# Selected extract:
How 3D-Printed Vaccine Patches Could Be More Effective Than Needles in COVID Battle

Scientists from Stanford University and the University of North Carolina at Chapel Hill said last week that a 3D-printed vaccine patch they developed could offer a less painful alternative to traditional needles and might generate a stronger immune response.

The researchers said the patches can be customized to develop various vaccine patches for flu, measles, hepatitis and COVID-19 vaccines.

"In developing this technology, we hope to set the foundation for even more rapid global deployment of vaccines, at lower doses, in a pain- and anxiety-free manner, providing greater access to vaccines for all," said Joseph DeSimone, senior author of the study, in a September 23 news release.

COVID-19 vaccine
A team of scientists say they've developed 3D-printed vaccine patches that may offer stronger immune responses than traditional needle shots. Above are vials and syringes of COVID vaccines at a Culver City Fire Department vaccination clinic on August 5, in California. PATRICK T. FALLON/AFP/Getty Images

DeSimone is a professor of translational medicine and chemical engineering at Stanford University and professor emeritus at the University of North Carolina at Chapel Hill. He worked with a team from both universities in developing the patch, which they described in a paper published in the journal Proceedings of the National Academy of Sciences in August.

# Record excerpts:
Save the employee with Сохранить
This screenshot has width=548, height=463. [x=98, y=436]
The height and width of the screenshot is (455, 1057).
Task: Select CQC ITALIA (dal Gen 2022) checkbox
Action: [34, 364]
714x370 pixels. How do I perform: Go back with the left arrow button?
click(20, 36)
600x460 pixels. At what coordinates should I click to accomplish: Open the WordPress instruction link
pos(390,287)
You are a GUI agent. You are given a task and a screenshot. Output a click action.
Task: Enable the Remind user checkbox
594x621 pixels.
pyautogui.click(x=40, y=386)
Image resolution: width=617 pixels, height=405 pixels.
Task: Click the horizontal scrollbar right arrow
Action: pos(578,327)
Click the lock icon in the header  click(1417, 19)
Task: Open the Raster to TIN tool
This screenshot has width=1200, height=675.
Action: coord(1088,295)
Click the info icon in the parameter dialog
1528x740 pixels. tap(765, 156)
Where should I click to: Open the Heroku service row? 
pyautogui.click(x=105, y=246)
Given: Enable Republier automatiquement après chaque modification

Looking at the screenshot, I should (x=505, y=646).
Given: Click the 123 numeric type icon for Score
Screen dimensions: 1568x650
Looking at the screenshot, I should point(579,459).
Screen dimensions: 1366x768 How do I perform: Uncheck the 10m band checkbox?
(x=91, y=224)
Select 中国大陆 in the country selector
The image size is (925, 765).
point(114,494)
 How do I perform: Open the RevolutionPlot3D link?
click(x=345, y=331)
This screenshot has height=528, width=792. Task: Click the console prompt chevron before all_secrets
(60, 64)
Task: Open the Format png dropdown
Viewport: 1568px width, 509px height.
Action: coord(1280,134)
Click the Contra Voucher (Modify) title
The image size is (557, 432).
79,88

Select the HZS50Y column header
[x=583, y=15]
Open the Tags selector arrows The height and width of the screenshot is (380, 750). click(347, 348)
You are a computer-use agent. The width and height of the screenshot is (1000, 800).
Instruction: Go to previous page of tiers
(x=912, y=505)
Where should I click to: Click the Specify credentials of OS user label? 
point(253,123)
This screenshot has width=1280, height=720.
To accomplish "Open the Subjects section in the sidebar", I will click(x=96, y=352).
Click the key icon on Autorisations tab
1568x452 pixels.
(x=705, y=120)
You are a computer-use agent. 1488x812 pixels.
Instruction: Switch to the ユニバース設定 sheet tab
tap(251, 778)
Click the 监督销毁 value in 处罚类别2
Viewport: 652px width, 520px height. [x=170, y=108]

# Instructions:
1) Answer these questions from the vaccine patch article.
(a) Which two universities did the scientists who developed the patch come from?
(b) On what date was the news release quoting Joseph DeSimone issued?
(c) In which journal did the team publish its paper on the patch?
2) Translate this sentence from the vaccine patch article into Spanish: "The researchers said the patches can be customized to develop various vaccine patches for flu, measles, hepatitis and COVID-19 vaccines."
3) For each statement, say whether the vaccine patch article agrees, and quote the words that decide it.
(a) Joseph DeSimone is a professor emeritus at Stanford University.
(b) The team's paper on the patch came out in August.
(c) The patch might generate a stronger immune response than traditional needles.

# Exercise results:
1)
(a) Stanford University and the University of North Carolina at Chapel Hill
(b) September 23
(c) Proceedings of the National Academy of Sciences

2) Los investigadores dijeron que los parches pueden personalizarse para desarrollar diversos parches para vacunas contra la gripe, el sarampión, la hepatitis y la COVID-19.

3)
(a) No: "professor emeritus at the University of North Carolina at Chapel Hill"
(b) Yes: "published in the journal Proceedings of the National Academy of Sciences in August"
(c) Yes: "might generate a stronger immune response"